A estrutura dessas aplicações é considerada suspeita pela PF, pois os recursos foram destinados a fundos recém-criados ou com trajetórias curtas. O órgão investiga a captação de valores de regimes próprios de previdência social (RPPS), abrangendo esferas estaduais e municipais, por meio de gestões fraudulentas. Outro fundo citado é o Revolution, constituído em 9 de maio de 2025, no qual o RioPrevidência foi o primeiro cotista, injetando R$ 50 milhões em 23 de maio. O montante total investido nesse fundo chegou a R$ 481 milhões, com a presença de apenas outros dois cotistas.
O documento da PF sustenta que a criação desses fundos visava a captação de recursos previdenciários para escoamento de capital em desacordo com a legislação vigente.
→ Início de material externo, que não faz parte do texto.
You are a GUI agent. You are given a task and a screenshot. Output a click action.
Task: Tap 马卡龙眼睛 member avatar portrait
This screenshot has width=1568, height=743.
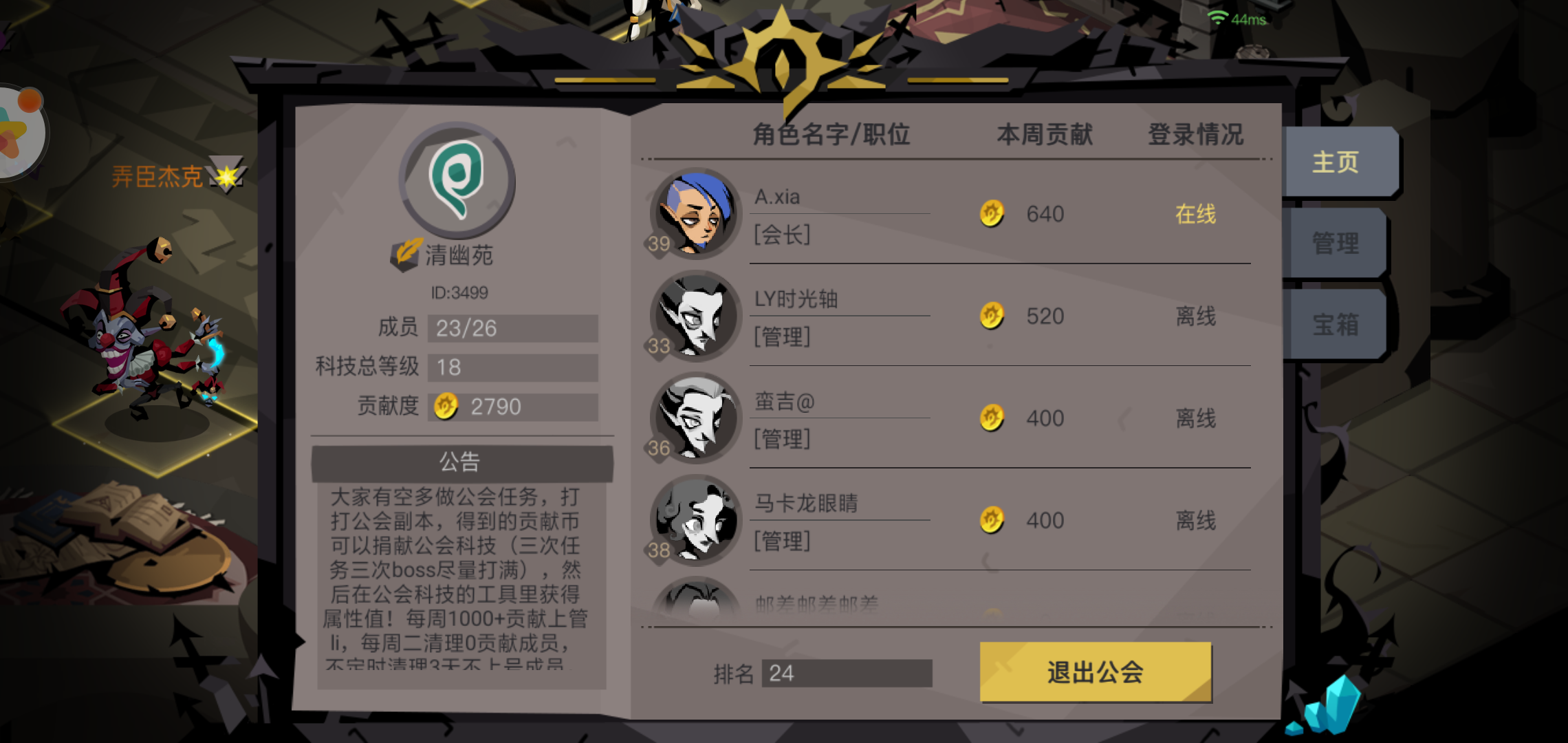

Nesse cenário, o volume de quase R$ 3,7 bilhões captados do RioPrevidência teria exigido a manutenção de uma cooperação entre o banqueiro Daniel Vorcaro e o ex-governador Cláudio Castro.
A relação entre Vorcaro e Castro é evidenciada por mensagens que registram encontros frequentes no Rio de Janeiro, em São Paulo e em Nova York. Na capital americana, a PF identificou gastos do banqueiro com um jantar de R$ 60 mil e uma degustação de uísque que superou R$ 5 milhões. As conversas analisadas sugerem que o Banco Master enfrentava dificuldades de liquidez e que os aportes do fundo fluminense eram vistos internamente como essenciais para a captação de recursos da instituição.
Como desdobramento dessas apurações, Cláudio Castro foi alvo de busca e apreensão na última terça-feira (26), em operação que apura a natureza dos investimentos realizados pelo fundo de previdência no banco.